Pucci Fabrizio, Rooman Marianne
Department of BioModeling, BioInformatics and BioProcesses, Université Libre de Bruxelles, CP 165/61, Roosevelt Ave. 50, 1050 Brussels, Belgium; Interuniversity Institute of Bioinformatics in Brussels, Université Libre de Bruxelles, CP 263, Triumph Bld, 1050 Brussels, Belgium.
Department of BioModeling, BioInformatics and BioProcesses, Université Libre de Bruxelles, CP 165/61, Roosevelt Ave. 50, 1050 Brussels, Belgium; Interuniversity Institute of Bioinformatics in Brussels, Université Libre de Bruxelles, CP 263, Triumph Bld, 1050 Brussels, Belgium.
Curr Opin Struct Biol. 2017 Feb;42:117-128. doi: 10.1016/j.sbi.2016.12.007. Epub 2016 Dec 29.

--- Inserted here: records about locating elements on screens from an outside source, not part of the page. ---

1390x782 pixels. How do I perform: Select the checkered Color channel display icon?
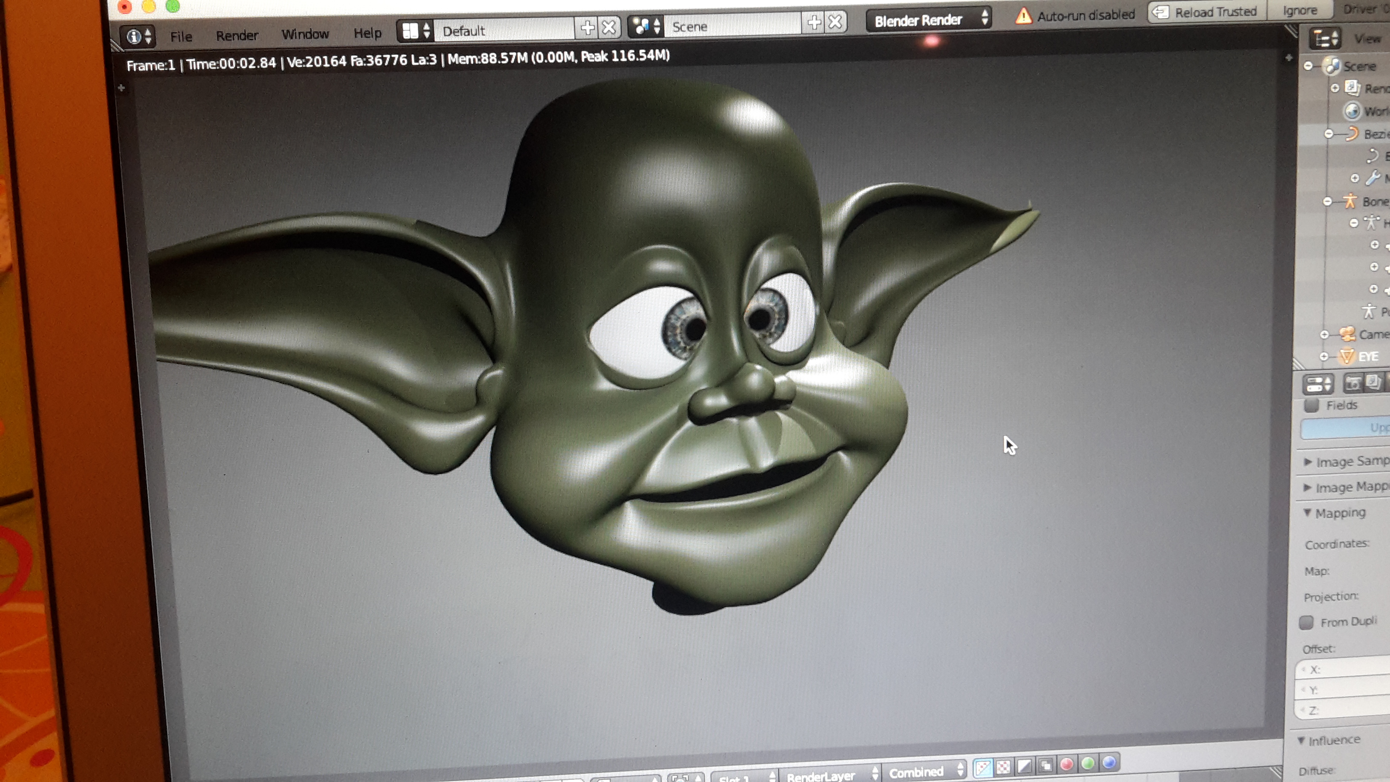coord(1004,766)
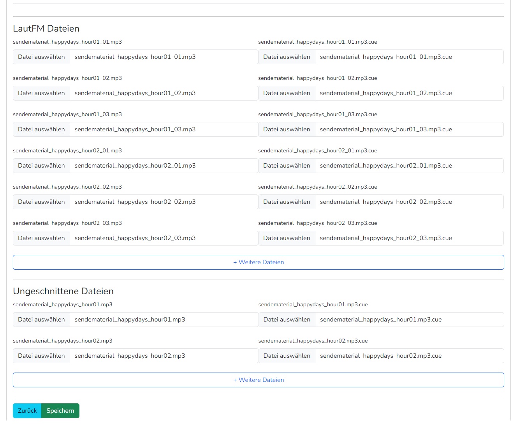Add more LautFM files via Weitere Dateien
512x424 pixels.
pos(259,262)
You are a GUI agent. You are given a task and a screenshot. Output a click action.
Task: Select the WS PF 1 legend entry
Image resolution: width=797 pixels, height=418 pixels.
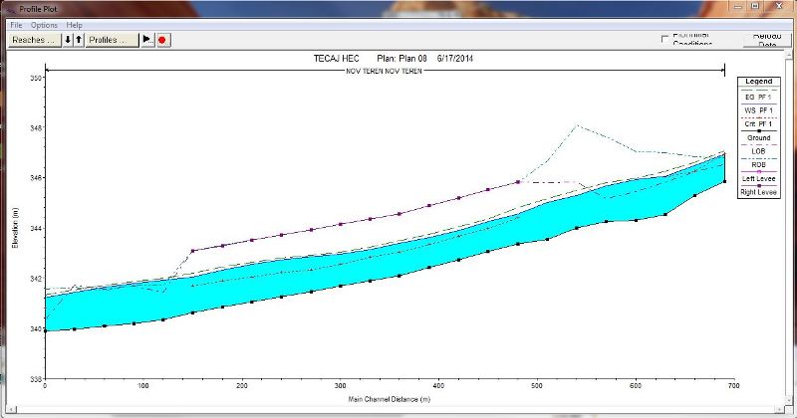click(759, 108)
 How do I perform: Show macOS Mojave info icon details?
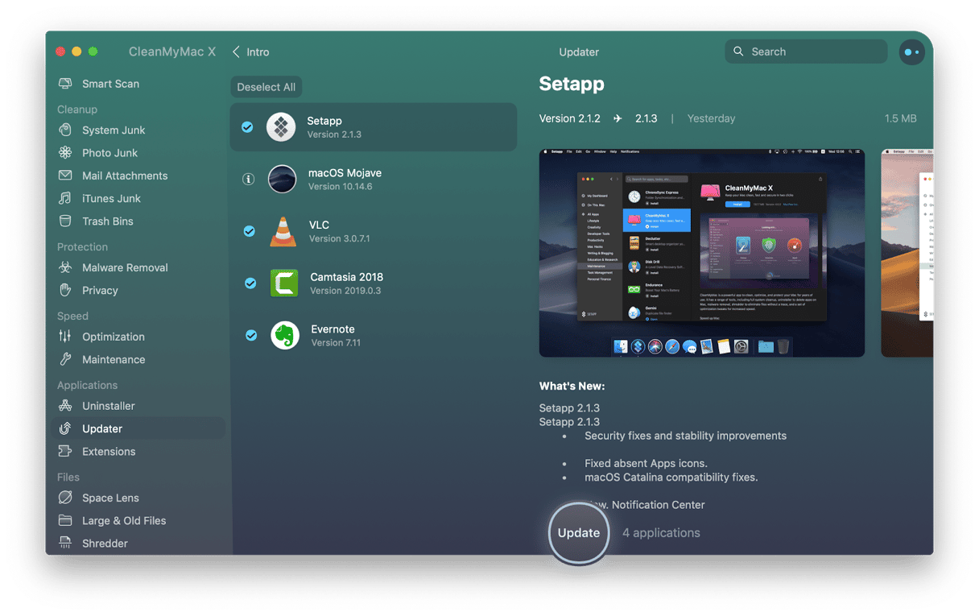pyautogui.click(x=248, y=179)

The molecular bases of thermal and cold stability and adaptation, which allow proteins to remain folded and functional in the temperature ranges in which their host organisms live and grow, are still only partially elucidated. Indeed, both experimental and computational studies fail to yield a fully precise and global physical picture, essentially because all effects are context-dependent and thus quite intricate to unravel. We present a snapshot of the current state of knowledge of this highly complex and challenging issue, whose resolution would enable large-scale rational protein design.
热稳定性和冷稳定性及其适应性的分子基础,能使蛋白质在其宿主生物生存和生长的温度范围内保持折叠状态并发挥功能,目前仍只是部分得到阐明。实际上,实验研究和计算研究都未能得出一个完全精确且全面的物理图景,主要是因为所有效应都依赖于具体环境,因而极难理清。我们展示了关于这个高度复杂且具有挑战性问题的当前知识状态的简要概况,解决该问题将有助于进行大规模的理性蛋白质设计。